*DOCUMENT EXTRACT*.

=-=-=

For the specific numbers
((x_1 = 1, x_2 = 2, \text{error}_1 = 2.5, \text{error}_2 = 4)):

\[\frac{\partial C}{\partial m} = \frac{1}{2} \Big( 2 \cdot 2.5 \cdot (-1) + 2 \cdot 4 \cdot (-2) \Big)\]

Gradient w.r.t. b and update step

From the same cost function,

\[\frac{\partial C}{\partial b} = \frac{1}{2} \Big( 2 (y_1 - (m x_1 + b))(-1) + 2 (y_2 - (m x_2 + b))(-1) \Big)\]

Using (\hat{y}_i = m x_i + b) and (\text{error}_i = y_i - \hat{y}_i):

\[\frac{\partial C}{\partial b} = -\text{error}_1 - \text{error}_2\]

For (\text{error}_1 = 2.5, \text{error}_2 = 4):

\[\frac{\partial C}{\partial b} = -(2.5 + 4) = -6.5\]

Gradient descent update:

\[b_{\text{new}} = b_{\text{old}} - \alpha \frac{\partial C}{\partial b}\]

With (b_{\text{old}} = 0) and (\alpha = 0.01):

\[b_{\text{new}} = 0 - 0.01 \cdot (-6.5) = 0 + 0.065 = 0.065\]

image-20251211115816552


5. Concept of Residuals

When we draw one straight line, the data points will not lie exactly on the line.

  • A data point: (xᵢ, yᵢ)
  • Predicted value on the regression line: ŷᵢ = a xᵢ + b

The residual is:

residual = actual value yᵢ − predicted value ŷᵢ

On the graph:

  • It is the vertical distance between the point (xᵢ, yᵢ) and the point (xᵢ, ŷᵢ) on the line.

The smaller the residual,
the better the line explains that point.

=-=-=

*DATA SEGMENT*.
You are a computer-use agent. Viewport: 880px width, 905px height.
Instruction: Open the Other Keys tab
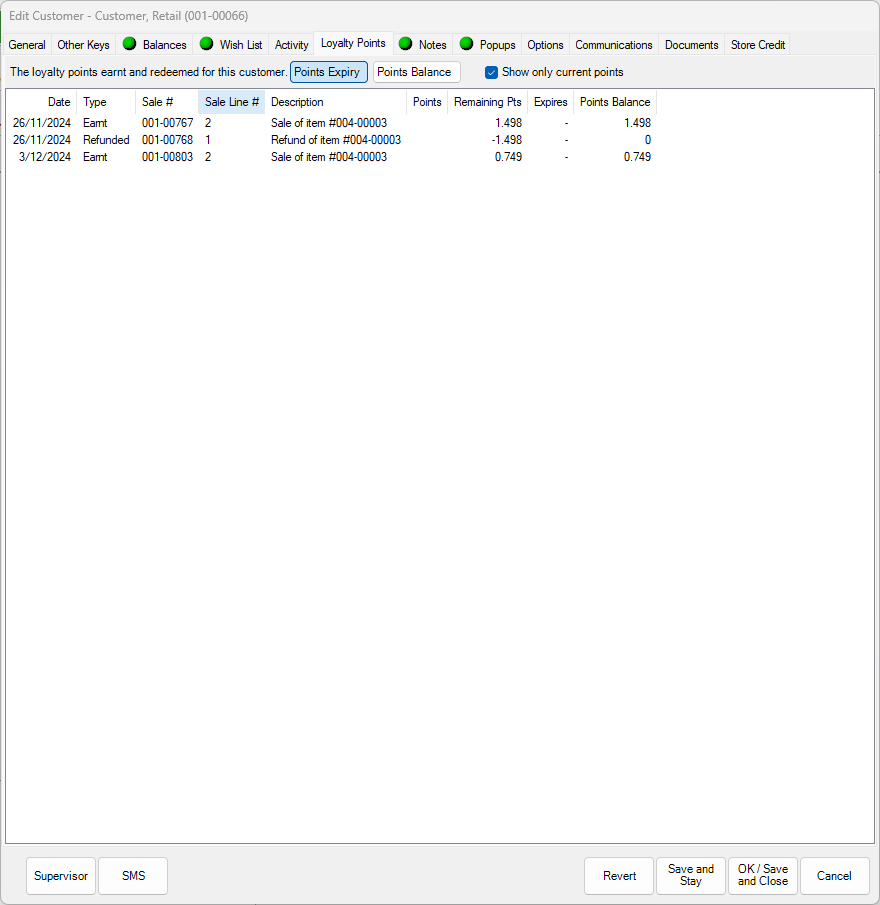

=-=-=

*TASK A*. Condense the paragraph of the regression notes that begins "When we draw one straight line," along with its two bullets, into one or two sentences.
*TASK B*. In the regression notes, what is b_new when b_old is 0 and α is 0.01?
*TASK C*. Reproduce the stretch of the regression notes from "When we draw" through "ŷᵢ) on the line.".
The listing comes from a separate source.

*OUTPUT A*. Data points don't lie exactly on a single straight line. Each point is (xᵢ, yᵢ), and its predicted value on the regression line is ŷᵢ = a xᵢ + b.

*OUTPUT B*. b_new = 0.065

*OUTPUT C*.
When we draw one straight line, the data points will not lie exactly on the line.

  • A data point: (xᵢ, yᵢ)
  • Predicted value on the regression line: ŷᵢ = a xᵢ + b

The residual is:

residual = actual value yᵢ − predicted value ŷᵢ

On the graph:

  • It is the vertical distance between the point (xᵢ, yᵢ) and the point (xᵢ, ŷᵢ) on the line.